Open-Hearted Uncertainties – and the Pleasures Thereof

Over the last two weeks, we’ve meditated on our emotions, then moved on to what I consider one of the biggest challenges – the venerable practice of lovingkindness.

We don’t live in the kindest society. We compete; we trump each other; we take names, hold grudges, and keep score. Many of us have been raised to do that, to look out for Number One, or to become our “best selves” – a result usually monitored by grades, reps, or some other ordinal indicator.

How different lovingkindness is. To me, the very thought of this concept brings a sense of longing, and with it, a wistful sadness. If only, I think, if only the world were like the one we meditators so nobly strive to summon forth. As I’ve mentioned in my previous blogpost, I grew up as the child of war-torn refugees – survivors of concentration camps. Since the day I first opened my eyes and ears, it has been hard for me to imagine a world of warmth and forbearance, and even harder, perhaps, to imagine sending out nothing but good will to my enemies. Oh yes, the world of my childhood – a world of memories, ashes, and death — had “enemies.” It had “good guys” and “bad guys,” “us” and “them.” I began meditating at 17, and though I found the practice exhilarating, it was often hard to fully relax my emotional self. I would take those deep inhaling, healing breaths that meditation offers as entry to a peaceful mental state. And I would find peace – but only in short oases. Adrenaline raced through me like a starter’s pistol, like salmon spawning. After all, during most of my waking hours, both I and my parents were trying to succeed in the new world, fighting poverty and prejudice to achieve a lasting measure of security.

Decades later, I know now that the best achievement, and the highest level of security, is born of love, of an opening heart. I don’t know how I came to know this, but I do. Maybe it’s meditation, maybe it’s my beautiful family. Maybe the fact that I travel, or maybe it’s because I write. What I write is anything but “poison pen” – no, I adhere to Chekhov’s view that all his characters, flawed as they may be, are lovable. When I write, then, I practice lovingly considering points of view other than (or even opposed to) my own. In the worlds I create, there are no true heroes or villains; there is no “us” and “them.” Everyone is connected through a shared humanity, and my own humor, which somehow ties it all together.

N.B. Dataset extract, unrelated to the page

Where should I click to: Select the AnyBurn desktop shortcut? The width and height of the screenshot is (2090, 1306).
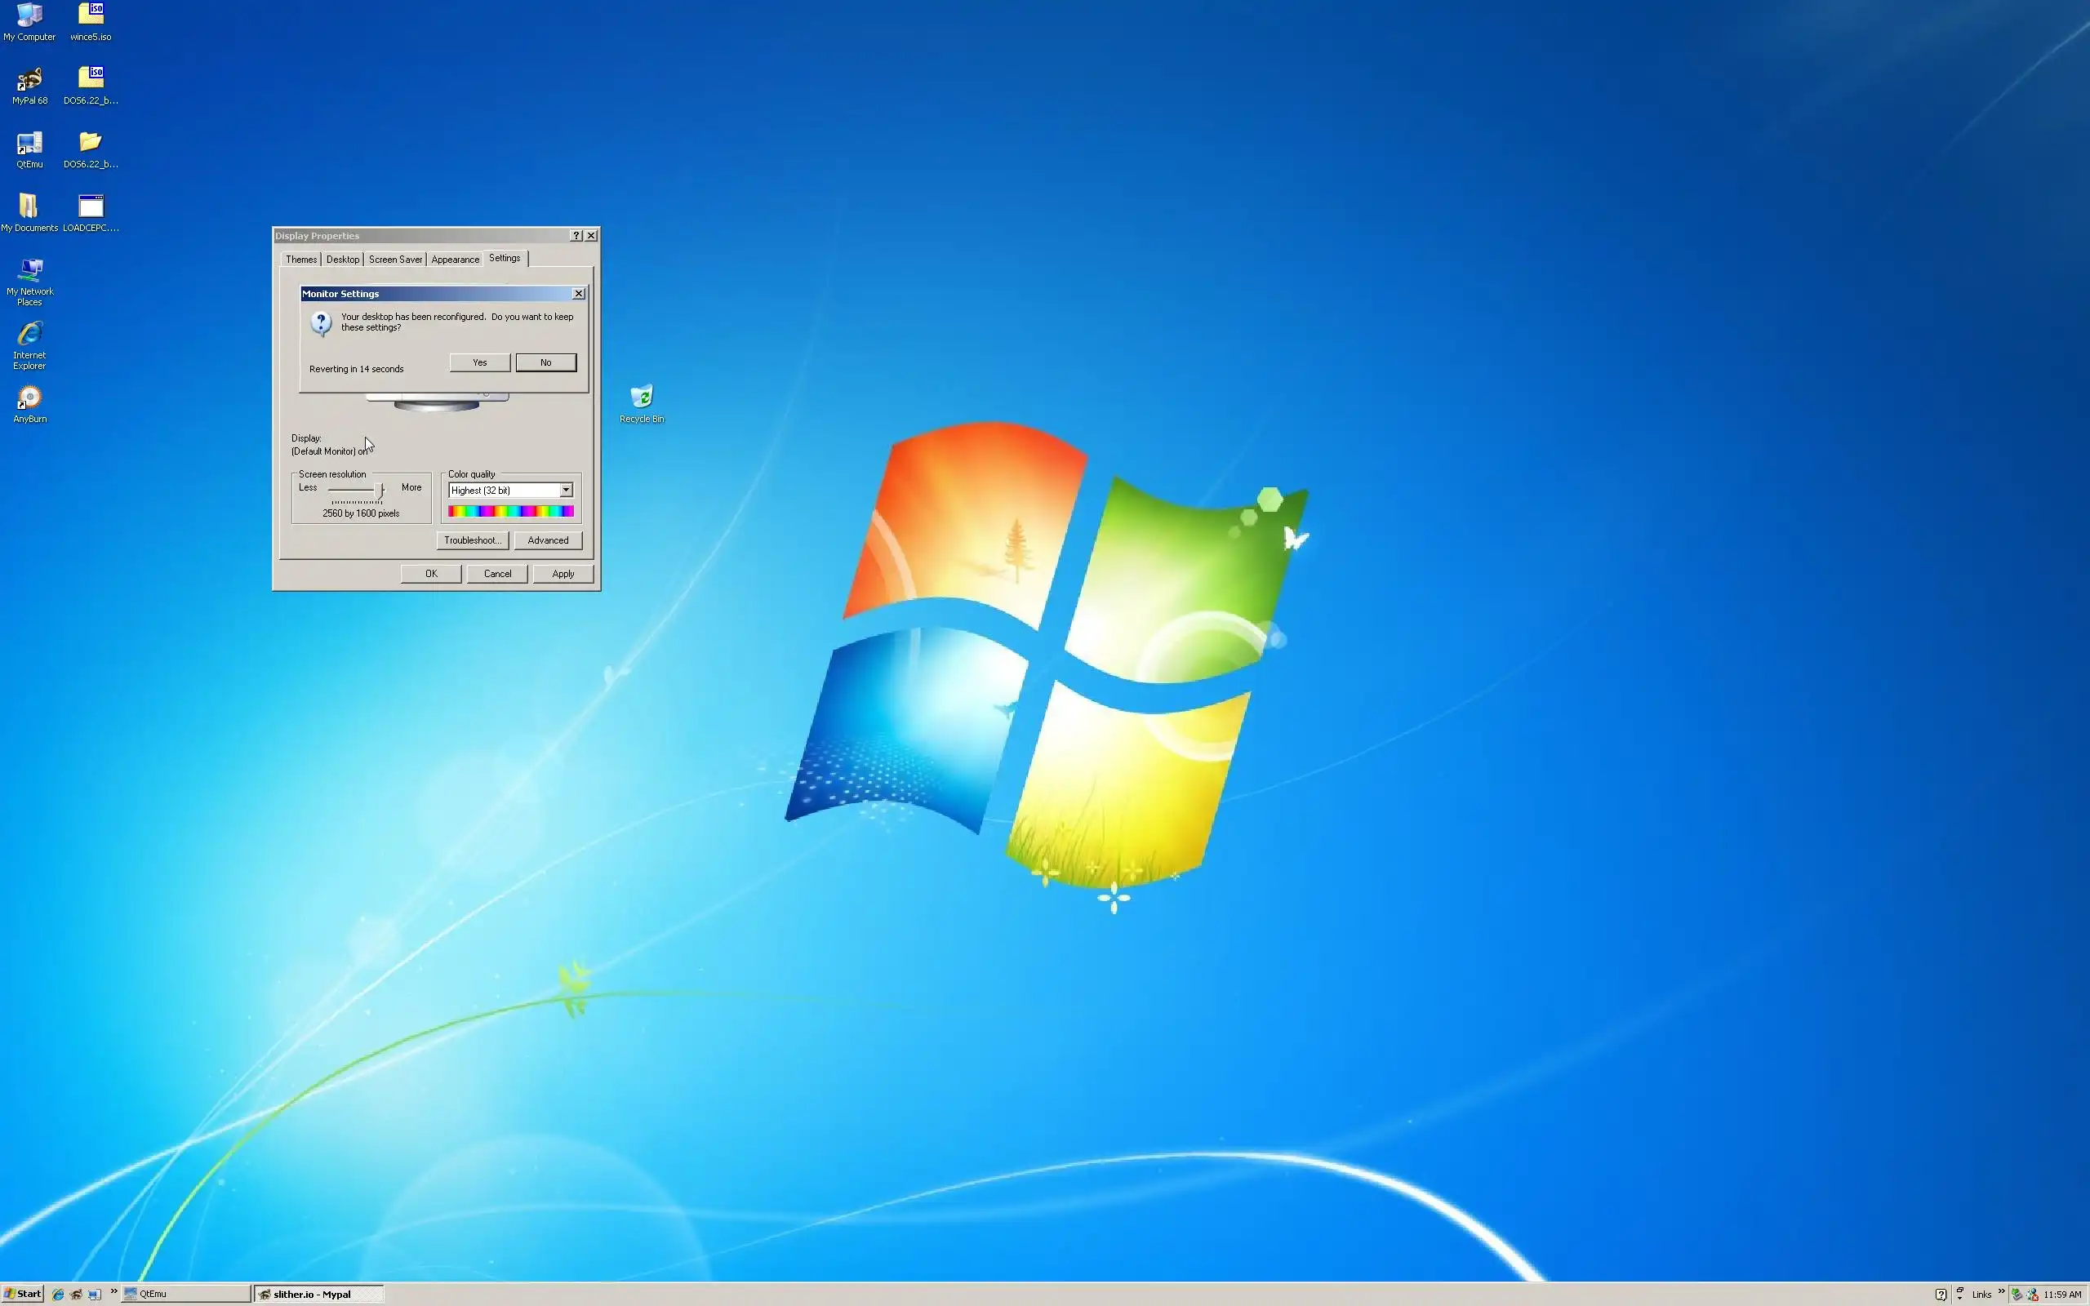[x=29, y=398]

My latest novel, DOWN UNDER, is based on the life of Mel Gibson (who rattled my uber-emotional fight-flight instincts with his anti-Semitic and misogynistic rants). The character based on him first appears as a teen, an abused boy, and his narrative emerges, gradually, as a cautionary tale of what makes good people snap. In writing this person, I’ve written my way towards compassion. To understand is to forgive, and to meditate on lovingkindness is to forgive oneself for small-mindedness and a once frozen perspective. It is to thaw into loving oneself as a flawed mortal, and in doing so, to float beyond those lovely, habitual patterns. Like everyone else, I’m bonded to my weaknesses, which I have long considered strengths. Win an argument with my enemy? I’d love it. Best them in a battle? Bring it on. But that’s not the story of this meditative practice. Abiding in peace is a lot harder than winning. Wishing ease and happiness to a perceived rival is counter-instinctual. It’s going beyond those old, familiar poles of up and down, you and me, win and lose – and arriving in uncharted territory. It’s like writing a book, and everyone’s the protagonist, beloved and accompanied.

Sharon makes spiritual wanderers of us all, with landmarks ahead but the road somewhat lonely at times. And the peaks sometimes do seem impossibly high.

But the bigger the challenge, the greater the wisdom. So whether I come to love Mel Gibson in his manic states, or any other “enemy” who threatens me (or anything I’m attached to), I still travel further than I’ve ever gone. I go out to meet him or her on the other side of my own prejudices. For making me take this journey, I thank not just my teachers, but my erstwhile foes. They bring me to a home – a big, capacious home with an increasingly spectacular view — that can neither waver nor be lost.